- Developer(s): Jake Smith & Don Laabs (Atari ST & Amiga conversions by Simon Beal)
- Publisher(s): The Software Toolworks
- Designer(s): Dr. Myo Thant
- Platform(s): Mac OS, MS-DOS, Amiga, Atari ST, Apple IIGS, FM Towns, NEC PC-9801, X68000
- Release: 1988
- Genre(s): Simulation
- Mode(s): Single player

= Life & Death =

1988 video game

Life & Death is a computer game published in 1988 by The Software Toolworks. The player takes the role of an abdominal surgeon. The original packaging for the game included a surgical mask and gloves. A sequel, Life & Death II: The Brain, was published in 1990. In this sequel, the player is a neurosurgeon.

==Gameplay==

In the role of a resident abdominal surgeon at fictional hospital Toolworks General, the player must diagnose and treat a variety of maladies including kidney stones, arthritis, appendicitis, and aneuritic aorta. The last two require the player to perform surgery.

== Reception ==

Life & Death emphasized realism and visual detail even with limited colors.
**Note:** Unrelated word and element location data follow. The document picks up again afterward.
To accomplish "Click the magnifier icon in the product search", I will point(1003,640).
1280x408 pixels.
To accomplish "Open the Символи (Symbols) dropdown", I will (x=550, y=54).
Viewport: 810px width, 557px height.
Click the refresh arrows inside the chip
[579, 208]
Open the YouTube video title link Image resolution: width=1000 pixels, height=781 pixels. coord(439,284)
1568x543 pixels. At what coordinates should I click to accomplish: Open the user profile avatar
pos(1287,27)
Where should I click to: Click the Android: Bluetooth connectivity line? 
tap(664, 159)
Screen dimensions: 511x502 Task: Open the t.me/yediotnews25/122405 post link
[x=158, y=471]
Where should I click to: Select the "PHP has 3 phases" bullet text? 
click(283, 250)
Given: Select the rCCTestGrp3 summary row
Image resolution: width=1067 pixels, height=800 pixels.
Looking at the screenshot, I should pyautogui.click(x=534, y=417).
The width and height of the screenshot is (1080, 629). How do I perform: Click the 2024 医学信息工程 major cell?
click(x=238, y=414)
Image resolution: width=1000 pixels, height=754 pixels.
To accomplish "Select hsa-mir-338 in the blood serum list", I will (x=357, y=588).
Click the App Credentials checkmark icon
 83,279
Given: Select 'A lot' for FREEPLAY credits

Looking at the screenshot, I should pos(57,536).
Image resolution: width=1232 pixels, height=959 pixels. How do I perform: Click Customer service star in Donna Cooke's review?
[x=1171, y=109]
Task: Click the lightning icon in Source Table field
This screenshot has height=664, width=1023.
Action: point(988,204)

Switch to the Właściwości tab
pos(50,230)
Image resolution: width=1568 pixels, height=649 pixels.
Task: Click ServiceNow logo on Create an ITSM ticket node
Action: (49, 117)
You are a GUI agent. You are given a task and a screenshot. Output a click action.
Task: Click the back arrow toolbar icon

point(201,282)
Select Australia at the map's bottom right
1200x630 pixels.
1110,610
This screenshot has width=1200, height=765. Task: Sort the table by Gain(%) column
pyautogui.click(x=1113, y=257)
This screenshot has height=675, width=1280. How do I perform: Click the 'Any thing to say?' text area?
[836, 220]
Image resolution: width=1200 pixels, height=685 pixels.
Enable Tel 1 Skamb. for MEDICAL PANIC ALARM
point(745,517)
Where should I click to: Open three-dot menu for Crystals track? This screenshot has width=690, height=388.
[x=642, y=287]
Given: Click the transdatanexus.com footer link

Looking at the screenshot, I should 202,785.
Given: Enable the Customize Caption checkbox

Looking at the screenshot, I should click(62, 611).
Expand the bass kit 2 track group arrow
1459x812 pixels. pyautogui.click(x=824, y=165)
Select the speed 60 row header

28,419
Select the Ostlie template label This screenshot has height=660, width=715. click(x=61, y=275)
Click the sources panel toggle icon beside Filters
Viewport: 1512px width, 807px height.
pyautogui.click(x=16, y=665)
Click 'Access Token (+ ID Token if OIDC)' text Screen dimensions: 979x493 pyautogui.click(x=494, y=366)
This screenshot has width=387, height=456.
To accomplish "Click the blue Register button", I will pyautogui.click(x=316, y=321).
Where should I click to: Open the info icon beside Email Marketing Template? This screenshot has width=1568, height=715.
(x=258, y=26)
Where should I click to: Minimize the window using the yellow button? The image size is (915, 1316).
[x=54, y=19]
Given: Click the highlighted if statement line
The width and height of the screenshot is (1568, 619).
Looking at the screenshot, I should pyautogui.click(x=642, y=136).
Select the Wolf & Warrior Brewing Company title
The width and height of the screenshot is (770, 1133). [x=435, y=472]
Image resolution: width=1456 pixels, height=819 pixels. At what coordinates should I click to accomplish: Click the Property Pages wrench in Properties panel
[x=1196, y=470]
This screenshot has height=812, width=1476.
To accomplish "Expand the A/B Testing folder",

Compute! complimented Life & Deaths graphics and sound, stating that the game effectively used CGA's four colors and the PC speaker, and stated that the game's warning to those queasy of blood was accurate. An author on Gamasutra praised the game for its attention to detail and the way it offers significant depth and challenge despite only the mouse.

Franklin N. Tessler, M.D. in Macworld noted the Macintosh version's gore and difficulty, stating that "If the embossed photo of a bloody brain on the box doesn't get to you, the challenge and frustration of playing the game just might". He approved of the game's educational value and stated that it was "surprisingly realistic", albeit with some errors in the documentation. Tessler criticized the "annoying" copy protection, monochrome graphics, and lack of a save function.

Life & Death was nominated for Software Publishers Association (SPA) awards for Best Game, Best Simulation and Best Use of Technology.